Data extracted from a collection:
-- Opening Marker --

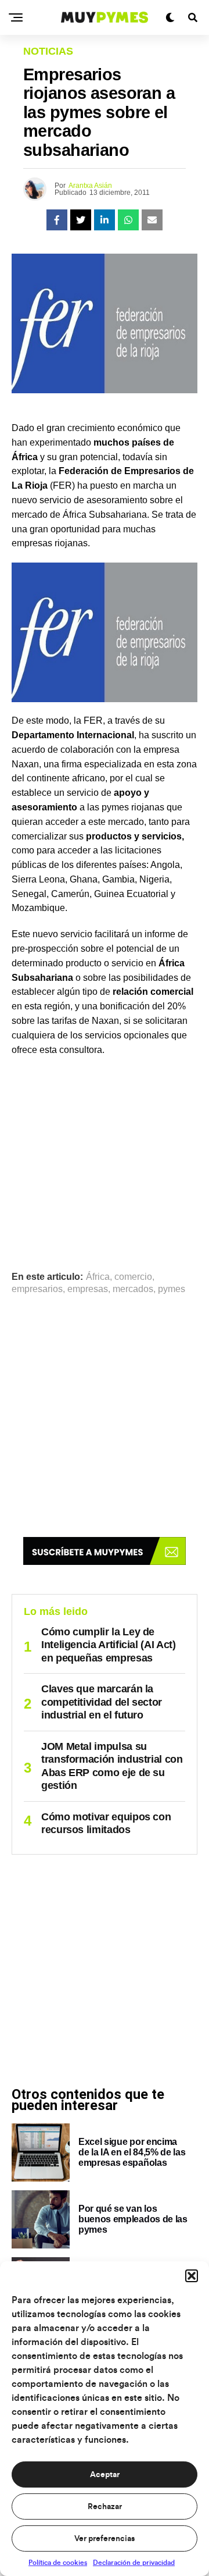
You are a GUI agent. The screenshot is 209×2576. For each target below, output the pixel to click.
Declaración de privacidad (134, 2562)
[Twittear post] (80, 219)
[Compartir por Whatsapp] (128, 219)
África (98, 1277)
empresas (87, 1289)
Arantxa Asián (90, 186)
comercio (133, 1277)
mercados (133, 1289)
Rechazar (105, 2507)
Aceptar (105, 2475)
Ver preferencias (104, 2539)
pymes (171, 1289)
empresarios (37, 1289)
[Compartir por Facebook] (56, 219)
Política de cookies (57, 2562)
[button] (191, 2276)
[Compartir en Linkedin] (104, 219)
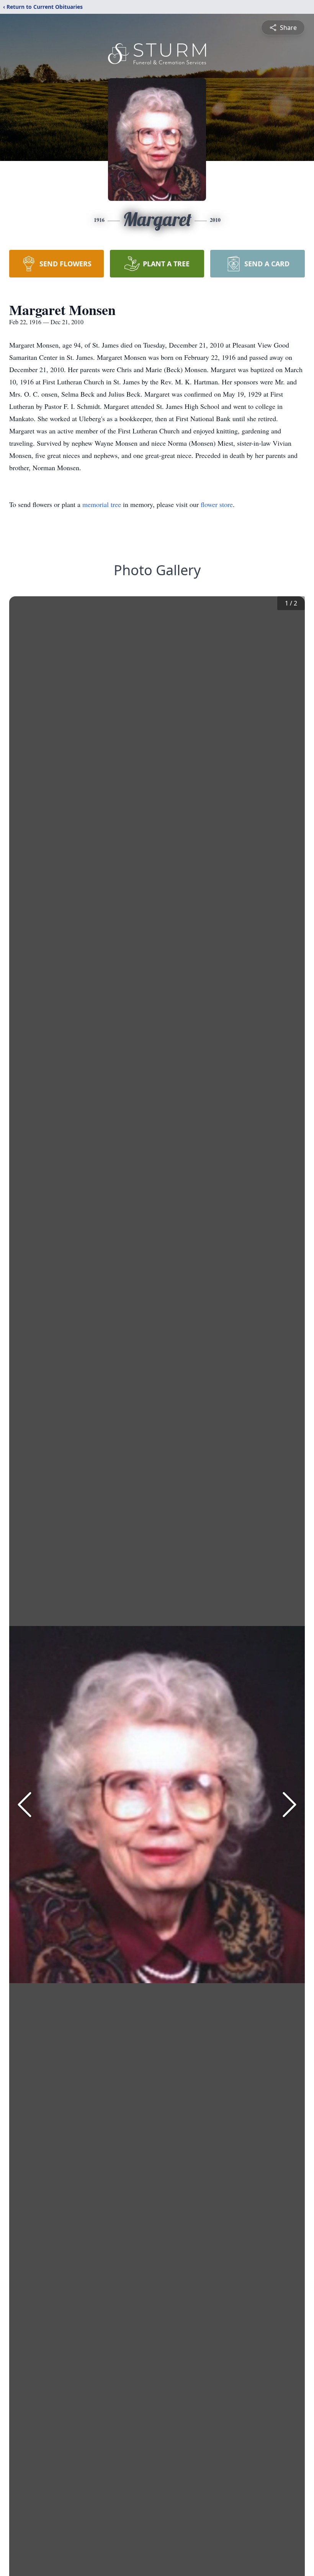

-- Closing Marker --

## What you are asked to do
Word for word, restate the lines above from the first through the one that contains "Arantxa Asián (90, 186)", and exclude all pictures.

## Solution to this exercise
You are a GUI agent. The screenshot is 209×2576. For each target below, output the pixel to click.
Declaración de privacidad (134, 2562)
[Twittear post] (80, 219)
[Compartir por Whatsapp] (128, 219)
África (98, 1277)
empresas (87, 1289)
Arantxa Asián (90, 186)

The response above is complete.